- [WORK TO BE COMPLETED]
Could you write out the data that follows, exactly and in full?

- [MATERIAL PROVIDED]
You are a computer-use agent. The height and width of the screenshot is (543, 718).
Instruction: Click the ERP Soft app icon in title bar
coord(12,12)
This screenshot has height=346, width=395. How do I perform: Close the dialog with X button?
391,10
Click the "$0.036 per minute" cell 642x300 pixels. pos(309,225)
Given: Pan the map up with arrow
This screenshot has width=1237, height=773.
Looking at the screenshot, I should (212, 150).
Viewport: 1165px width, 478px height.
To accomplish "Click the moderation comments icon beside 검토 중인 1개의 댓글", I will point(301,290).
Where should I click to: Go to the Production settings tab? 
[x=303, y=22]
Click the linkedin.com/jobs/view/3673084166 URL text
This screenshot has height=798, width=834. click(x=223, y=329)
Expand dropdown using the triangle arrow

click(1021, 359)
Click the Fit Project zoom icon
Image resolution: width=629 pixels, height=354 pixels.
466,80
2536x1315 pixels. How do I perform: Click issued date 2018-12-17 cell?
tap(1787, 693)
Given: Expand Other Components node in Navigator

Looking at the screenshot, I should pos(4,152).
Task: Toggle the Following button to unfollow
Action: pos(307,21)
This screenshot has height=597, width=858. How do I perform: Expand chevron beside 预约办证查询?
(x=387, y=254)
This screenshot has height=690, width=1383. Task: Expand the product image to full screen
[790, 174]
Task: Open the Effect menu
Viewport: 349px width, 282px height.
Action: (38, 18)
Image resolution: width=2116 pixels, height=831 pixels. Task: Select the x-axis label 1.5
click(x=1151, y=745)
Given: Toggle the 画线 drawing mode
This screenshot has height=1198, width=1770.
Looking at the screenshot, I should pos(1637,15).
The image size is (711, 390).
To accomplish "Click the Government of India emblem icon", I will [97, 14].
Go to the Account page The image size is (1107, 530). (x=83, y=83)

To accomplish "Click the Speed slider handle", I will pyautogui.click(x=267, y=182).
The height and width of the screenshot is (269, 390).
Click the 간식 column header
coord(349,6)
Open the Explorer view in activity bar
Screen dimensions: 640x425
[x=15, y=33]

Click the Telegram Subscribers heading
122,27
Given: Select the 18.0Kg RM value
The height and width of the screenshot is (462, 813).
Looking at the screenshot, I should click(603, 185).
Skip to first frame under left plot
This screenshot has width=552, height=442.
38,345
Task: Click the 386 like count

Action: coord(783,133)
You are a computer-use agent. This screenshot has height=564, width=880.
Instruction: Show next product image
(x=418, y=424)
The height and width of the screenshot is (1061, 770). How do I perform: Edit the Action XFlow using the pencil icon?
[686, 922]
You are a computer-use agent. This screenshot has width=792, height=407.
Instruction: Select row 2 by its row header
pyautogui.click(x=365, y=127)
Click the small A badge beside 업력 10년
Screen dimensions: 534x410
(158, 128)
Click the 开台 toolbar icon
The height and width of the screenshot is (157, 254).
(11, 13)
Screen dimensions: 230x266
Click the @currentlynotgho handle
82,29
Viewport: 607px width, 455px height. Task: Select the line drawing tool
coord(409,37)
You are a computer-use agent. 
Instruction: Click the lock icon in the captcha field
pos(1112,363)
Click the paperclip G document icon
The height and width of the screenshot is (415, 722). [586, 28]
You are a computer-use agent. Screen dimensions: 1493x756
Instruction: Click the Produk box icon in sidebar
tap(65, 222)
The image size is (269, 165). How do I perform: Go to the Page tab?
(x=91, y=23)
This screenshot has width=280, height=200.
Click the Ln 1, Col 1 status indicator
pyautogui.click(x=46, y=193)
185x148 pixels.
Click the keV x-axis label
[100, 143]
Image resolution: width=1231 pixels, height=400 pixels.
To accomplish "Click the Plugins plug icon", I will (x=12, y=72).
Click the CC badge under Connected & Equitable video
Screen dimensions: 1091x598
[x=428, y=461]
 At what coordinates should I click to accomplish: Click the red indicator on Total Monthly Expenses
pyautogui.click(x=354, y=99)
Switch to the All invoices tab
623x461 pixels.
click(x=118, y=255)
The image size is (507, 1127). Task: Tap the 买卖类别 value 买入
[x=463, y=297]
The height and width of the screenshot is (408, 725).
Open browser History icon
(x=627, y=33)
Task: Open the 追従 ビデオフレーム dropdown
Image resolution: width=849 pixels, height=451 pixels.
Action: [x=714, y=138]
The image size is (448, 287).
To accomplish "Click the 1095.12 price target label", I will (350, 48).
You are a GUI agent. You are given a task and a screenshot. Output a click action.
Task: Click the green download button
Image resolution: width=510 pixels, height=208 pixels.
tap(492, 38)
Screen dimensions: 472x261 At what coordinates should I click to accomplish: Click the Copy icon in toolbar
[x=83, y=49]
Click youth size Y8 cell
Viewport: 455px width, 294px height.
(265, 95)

- [ANSWER BELOW]
You are a computer-use agent. The height and width of the screenshot is (543, 718).
Instruction: Click the ERP Soft app icon in title bar
coord(12,12)
This screenshot has height=346, width=395. How do I perform: Close the dialog with X button?
391,10
Click the "$0.036 per minute" cell 642x300 pixels. pos(309,225)
Given: Pan the map up with arrow
This screenshot has width=1237, height=773.
Looking at the screenshot, I should (212, 150).
Viewport: 1165px width, 478px height.
To accomplish "Click the moderation comments icon beside 검토 중인 1개의 댓글", I will point(301,290).
Where should I click to: Go to the Production settings tab? 
[x=303, y=22]
Click the linkedin.com/jobs/view/3673084166 URL text
This screenshot has height=798, width=834. click(x=223, y=329)
Expand dropdown using the triangle arrow

click(1021, 359)
Click the Fit Project zoom icon
Image resolution: width=629 pixels, height=354 pixels.
466,80
2536x1315 pixels. How do I perform: Click issued date 2018-12-17 cell?
tap(1787, 693)
Given: Expand Other Components node in Navigator

Looking at the screenshot, I should pos(4,152).
Task: Toggle the Following button to unfollow
Action: pos(307,21)
This screenshot has height=597, width=858. How do I perform: Expand chevron beside 预约办证查询?
(x=387, y=254)
This screenshot has height=690, width=1383. Task: Expand the product image to full screen
[790, 174]
Task: Open the Effect menu
Viewport: 349px width, 282px height.
Action: (38, 18)
Image resolution: width=2116 pixels, height=831 pixels. Task: Select the x-axis label 1.5
click(x=1151, y=745)
Given: Toggle the 画线 drawing mode
This screenshot has height=1198, width=1770.
Looking at the screenshot, I should pos(1637,15).
The image size is (711, 390).
To accomplish "Click the Government of India emblem icon", I will [97, 14].
Go to the Account page The image size is (1107, 530). (x=83, y=83)

To accomplish "Click the Speed slider handle", I will pyautogui.click(x=267, y=182).
The height and width of the screenshot is (269, 390).
Click the 간식 column header
coord(349,6)
Open the Explorer view in activity bar
Screen dimensions: 640x425
[x=15, y=33]

Click the Telegram Subscribers heading
122,27
Given: Select the 18.0Kg RM value
The height and width of the screenshot is (462, 813).
Looking at the screenshot, I should click(603, 185).
Skip to first frame under left plot
This screenshot has width=552, height=442.
38,345
Task: Click the 386 like count

Action: coord(783,133)
You are a computer-use agent. This screenshot has height=564, width=880.
Instruction: Show next product image
(x=418, y=424)
The height and width of the screenshot is (1061, 770). How do I perform: Edit the Action XFlow using the pencil icon?
[686, 922]
You are a computer-use agent. This screenshot has width=792, height=407.
Instruction: Select row 2 by its row header
pyautogui.click(x=365, y=127)
Click the small A badge beside 업력 10년
Screen dimensions: 534x410
(158, 128)
Click the 开台 toolbar icon
The height and width of the screenshot is (157, 254).
(11, 13)
Screen dimensions: 230x266
Click the @currentlynotgho handle
82,29
Viewport: 607px width, 455px height. Task: Select the line drawing tool
coord(409,37)
You are a computer-use agent. 
Instruction: Click the lock icon in the captcha field
pos(1112,363)
Click the paperclip G document icon
The height and width of the screenshot is (415, 722). [586, 28]
You are a computer-use agent. Screen dimensions: 1493x756
Instruction: Click the Produk box icon in sidebar
tap(65, 222)
The image size is (269, 165). How do I perform: Go to the Page tab?
(x=91, y=23)
This screenshot has width=280, height=200.
Click the Ln 1, Col 1 status indicator
pyautogui.click(x=46, y=193)
185x148 pixels.
Click the keV x-axis label
[100, 143]
Image resolution: width=1231 pixels, height=400 pixels.
To accomplish "Click the Plugins plug icon", I will (x=12, y=72).
Click the CC badge under Connected & Equitable video
Screen dimensions: 1091x598
[x=428, y=461]
 At what coordinates should I click to accomplish: Click the red indicator on Total Monthly Expenses
pyautogui.click(x=354, y=99)
Switch to the All invoices tab
623x461 pixels.
click(x=118, y=255)
The image size is (507, 1127). Task: Tap the 买卖类别 value 买入
[x=463, y=297]
The height and width of the screenshot is (408, 725).
Open browser History icon
(x=627, y=33)
Task: Open the 追従 ビデオフレーム dropdown
Image resolution: width=849 pixels, height=451 pixels.
Action: [x=714, y=138]
The image size is (448, 287).
To accomplish "Click the 1095.12 price target label", I will (350, 48).
You are a GUI agent. You are given a task and a screenshot. Output a click action.
Task: Click the green download button
Image resolution: width=510 pixels, height=208 pixels.
tap(492, 38)
Screen dimensions: 472x261 At what coordinates should I click to accomplish: Click the Copy icon in toolbar
[x=83, y=49]
Click youth size Y8 cell
Viewport: 455px width, 294px height.
(265, 95)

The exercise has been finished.